Task —
Determine the number of lines in these entries that hold the word "computer". Give the number and nothing more.

=== Begin Enclosure ===

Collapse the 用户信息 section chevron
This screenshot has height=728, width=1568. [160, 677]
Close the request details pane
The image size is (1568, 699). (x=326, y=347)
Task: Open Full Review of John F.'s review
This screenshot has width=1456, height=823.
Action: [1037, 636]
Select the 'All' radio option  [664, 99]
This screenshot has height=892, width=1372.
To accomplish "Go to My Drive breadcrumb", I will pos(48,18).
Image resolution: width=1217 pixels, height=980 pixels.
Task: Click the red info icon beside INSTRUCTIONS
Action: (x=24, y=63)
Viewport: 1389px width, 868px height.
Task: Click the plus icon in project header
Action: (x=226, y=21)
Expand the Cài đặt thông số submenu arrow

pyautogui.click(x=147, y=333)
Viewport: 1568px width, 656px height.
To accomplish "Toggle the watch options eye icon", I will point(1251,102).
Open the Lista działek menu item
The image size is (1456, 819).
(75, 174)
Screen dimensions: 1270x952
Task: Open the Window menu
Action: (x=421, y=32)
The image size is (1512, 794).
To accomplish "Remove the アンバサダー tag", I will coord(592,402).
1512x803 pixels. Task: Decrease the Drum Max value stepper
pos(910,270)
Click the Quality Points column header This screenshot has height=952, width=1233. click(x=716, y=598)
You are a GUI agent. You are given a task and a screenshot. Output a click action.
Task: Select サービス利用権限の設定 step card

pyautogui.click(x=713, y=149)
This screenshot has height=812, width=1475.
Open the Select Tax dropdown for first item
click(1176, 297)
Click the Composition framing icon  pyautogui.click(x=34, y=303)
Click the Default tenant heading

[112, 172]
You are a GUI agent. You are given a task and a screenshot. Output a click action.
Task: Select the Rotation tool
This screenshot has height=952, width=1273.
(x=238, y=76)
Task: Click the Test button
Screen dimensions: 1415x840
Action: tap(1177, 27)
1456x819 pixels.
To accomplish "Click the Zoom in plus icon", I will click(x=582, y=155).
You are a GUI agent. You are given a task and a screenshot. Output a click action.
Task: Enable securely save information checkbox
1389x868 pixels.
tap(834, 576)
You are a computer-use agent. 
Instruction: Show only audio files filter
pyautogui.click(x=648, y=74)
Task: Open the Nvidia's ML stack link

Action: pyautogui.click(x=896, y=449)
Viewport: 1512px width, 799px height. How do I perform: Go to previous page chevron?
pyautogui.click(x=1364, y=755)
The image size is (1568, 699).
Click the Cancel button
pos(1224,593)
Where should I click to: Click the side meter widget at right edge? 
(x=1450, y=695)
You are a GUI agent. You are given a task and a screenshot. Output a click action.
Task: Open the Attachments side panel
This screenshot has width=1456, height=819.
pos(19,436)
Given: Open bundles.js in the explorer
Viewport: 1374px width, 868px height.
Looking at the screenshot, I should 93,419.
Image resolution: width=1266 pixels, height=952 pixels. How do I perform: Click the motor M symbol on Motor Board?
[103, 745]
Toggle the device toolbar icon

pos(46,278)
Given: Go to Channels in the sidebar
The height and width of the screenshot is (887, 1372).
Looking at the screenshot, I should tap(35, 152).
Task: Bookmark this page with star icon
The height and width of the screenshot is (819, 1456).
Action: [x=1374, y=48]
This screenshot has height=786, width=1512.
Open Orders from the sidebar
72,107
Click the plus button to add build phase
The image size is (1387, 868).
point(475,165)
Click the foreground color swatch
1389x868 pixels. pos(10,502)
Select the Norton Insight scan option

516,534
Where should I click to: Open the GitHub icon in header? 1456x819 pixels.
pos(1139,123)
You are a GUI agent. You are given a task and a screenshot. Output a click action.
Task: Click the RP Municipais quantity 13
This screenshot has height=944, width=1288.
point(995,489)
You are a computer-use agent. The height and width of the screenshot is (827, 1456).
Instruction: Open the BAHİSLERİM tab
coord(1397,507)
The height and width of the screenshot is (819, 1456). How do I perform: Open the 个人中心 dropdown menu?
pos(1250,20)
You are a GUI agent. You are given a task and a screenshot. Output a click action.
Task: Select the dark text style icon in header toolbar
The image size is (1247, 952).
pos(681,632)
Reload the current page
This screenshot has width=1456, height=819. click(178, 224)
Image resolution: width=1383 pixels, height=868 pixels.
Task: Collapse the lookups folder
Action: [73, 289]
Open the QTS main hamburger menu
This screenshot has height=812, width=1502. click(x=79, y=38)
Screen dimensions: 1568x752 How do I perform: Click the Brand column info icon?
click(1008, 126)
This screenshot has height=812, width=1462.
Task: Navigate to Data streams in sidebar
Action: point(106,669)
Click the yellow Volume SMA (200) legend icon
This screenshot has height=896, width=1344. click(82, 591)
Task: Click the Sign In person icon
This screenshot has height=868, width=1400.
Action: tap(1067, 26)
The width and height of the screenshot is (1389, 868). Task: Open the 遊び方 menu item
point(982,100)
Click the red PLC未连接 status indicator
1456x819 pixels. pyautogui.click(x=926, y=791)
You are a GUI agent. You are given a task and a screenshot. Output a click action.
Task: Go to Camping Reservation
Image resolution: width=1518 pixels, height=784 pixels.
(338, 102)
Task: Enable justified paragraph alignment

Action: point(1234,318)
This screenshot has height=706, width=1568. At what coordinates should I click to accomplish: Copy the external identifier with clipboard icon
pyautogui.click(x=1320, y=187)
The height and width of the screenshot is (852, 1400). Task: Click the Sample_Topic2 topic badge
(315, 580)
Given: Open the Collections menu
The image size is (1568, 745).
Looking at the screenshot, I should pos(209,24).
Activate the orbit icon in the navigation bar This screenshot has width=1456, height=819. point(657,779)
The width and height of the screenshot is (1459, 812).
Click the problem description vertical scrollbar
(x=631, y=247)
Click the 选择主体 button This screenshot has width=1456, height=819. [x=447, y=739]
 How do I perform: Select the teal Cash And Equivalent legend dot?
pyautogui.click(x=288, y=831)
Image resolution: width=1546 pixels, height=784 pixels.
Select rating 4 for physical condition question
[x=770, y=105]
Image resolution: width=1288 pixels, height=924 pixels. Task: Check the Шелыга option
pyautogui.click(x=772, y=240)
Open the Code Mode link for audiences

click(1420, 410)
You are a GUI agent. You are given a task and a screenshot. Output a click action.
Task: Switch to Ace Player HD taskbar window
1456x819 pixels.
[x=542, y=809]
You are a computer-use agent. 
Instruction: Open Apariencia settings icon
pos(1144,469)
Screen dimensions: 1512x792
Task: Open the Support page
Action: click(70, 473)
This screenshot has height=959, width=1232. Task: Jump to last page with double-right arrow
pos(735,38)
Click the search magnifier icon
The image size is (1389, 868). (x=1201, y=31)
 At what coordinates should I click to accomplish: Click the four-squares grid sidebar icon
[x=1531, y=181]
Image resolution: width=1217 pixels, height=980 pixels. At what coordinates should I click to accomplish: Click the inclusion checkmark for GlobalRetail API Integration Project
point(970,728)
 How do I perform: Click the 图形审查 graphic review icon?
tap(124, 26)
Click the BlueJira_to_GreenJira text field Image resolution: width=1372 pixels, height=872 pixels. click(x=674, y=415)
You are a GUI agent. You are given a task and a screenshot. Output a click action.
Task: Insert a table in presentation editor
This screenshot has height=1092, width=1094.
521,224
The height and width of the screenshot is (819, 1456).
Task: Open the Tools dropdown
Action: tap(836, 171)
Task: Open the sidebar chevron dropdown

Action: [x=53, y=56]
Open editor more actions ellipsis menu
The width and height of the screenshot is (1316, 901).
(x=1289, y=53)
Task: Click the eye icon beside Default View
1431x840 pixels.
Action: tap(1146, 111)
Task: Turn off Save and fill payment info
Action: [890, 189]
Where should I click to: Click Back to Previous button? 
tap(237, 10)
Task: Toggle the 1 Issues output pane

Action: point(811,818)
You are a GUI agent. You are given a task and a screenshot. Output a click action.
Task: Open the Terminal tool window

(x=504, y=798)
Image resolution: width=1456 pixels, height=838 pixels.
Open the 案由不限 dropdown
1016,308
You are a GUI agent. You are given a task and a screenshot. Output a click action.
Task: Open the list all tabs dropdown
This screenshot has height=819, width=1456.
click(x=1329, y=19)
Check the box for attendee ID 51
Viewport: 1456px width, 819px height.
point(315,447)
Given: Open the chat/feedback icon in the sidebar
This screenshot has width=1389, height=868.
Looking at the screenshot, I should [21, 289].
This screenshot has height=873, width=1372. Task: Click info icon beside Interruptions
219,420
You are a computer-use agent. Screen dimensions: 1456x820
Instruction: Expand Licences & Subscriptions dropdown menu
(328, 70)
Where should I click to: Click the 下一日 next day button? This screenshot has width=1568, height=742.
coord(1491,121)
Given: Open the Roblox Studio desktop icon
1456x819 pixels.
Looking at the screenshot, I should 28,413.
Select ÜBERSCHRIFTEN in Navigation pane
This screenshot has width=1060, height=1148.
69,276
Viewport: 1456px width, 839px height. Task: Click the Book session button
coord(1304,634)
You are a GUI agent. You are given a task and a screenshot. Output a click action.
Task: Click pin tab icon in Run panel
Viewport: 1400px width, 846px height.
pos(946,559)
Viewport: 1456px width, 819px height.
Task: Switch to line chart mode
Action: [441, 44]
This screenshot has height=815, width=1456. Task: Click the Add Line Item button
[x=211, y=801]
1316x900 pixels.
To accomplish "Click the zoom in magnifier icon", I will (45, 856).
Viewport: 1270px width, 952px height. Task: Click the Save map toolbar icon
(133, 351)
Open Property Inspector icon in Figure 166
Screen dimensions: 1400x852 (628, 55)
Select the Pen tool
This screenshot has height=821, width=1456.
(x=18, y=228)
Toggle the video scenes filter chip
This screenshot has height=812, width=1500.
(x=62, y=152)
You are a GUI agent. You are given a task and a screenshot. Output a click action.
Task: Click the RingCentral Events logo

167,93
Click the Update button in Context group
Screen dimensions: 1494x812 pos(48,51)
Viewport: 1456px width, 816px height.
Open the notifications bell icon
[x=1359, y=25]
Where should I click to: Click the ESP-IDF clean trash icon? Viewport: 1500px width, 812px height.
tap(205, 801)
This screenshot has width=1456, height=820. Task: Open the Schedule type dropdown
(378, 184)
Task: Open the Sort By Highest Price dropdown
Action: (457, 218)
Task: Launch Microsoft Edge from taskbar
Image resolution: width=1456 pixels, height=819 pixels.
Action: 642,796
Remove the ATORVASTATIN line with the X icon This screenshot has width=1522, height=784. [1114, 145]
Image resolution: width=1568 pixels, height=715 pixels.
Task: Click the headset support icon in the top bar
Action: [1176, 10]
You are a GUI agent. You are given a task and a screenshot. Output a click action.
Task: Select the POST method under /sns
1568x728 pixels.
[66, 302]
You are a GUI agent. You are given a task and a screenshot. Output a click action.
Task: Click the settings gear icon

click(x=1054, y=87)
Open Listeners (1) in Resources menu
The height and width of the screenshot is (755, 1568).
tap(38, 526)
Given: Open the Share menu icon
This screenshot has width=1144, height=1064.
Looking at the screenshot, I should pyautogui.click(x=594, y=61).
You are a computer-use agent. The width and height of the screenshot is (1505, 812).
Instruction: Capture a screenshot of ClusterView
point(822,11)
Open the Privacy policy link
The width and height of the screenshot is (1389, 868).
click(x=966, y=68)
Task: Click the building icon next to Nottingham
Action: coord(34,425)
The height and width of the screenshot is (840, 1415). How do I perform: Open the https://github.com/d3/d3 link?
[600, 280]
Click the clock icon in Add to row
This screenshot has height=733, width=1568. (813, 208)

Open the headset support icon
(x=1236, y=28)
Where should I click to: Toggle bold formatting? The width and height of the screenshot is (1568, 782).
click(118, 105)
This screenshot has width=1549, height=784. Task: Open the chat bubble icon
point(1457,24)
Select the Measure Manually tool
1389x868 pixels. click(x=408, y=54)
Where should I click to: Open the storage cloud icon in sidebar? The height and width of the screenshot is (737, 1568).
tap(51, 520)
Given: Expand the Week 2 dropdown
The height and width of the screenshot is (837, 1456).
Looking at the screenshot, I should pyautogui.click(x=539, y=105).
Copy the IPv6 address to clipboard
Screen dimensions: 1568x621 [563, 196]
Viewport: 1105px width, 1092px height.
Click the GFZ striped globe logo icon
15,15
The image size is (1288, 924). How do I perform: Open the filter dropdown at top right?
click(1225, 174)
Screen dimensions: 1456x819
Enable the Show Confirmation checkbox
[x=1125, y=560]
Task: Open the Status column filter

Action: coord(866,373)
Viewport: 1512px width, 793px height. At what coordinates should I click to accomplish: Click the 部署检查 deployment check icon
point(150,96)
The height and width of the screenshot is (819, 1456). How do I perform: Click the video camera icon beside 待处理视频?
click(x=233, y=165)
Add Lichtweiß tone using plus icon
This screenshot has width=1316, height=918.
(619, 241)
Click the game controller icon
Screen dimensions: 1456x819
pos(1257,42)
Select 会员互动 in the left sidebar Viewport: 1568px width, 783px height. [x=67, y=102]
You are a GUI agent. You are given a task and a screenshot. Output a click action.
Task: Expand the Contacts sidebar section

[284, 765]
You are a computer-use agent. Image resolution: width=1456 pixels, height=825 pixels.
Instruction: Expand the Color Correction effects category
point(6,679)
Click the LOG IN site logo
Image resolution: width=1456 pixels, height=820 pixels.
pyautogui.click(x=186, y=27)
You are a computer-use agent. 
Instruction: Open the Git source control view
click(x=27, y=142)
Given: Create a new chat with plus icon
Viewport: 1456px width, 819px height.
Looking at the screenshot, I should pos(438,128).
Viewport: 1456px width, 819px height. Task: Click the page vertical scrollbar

=== End Enclosure ===

Result of the exercise —
7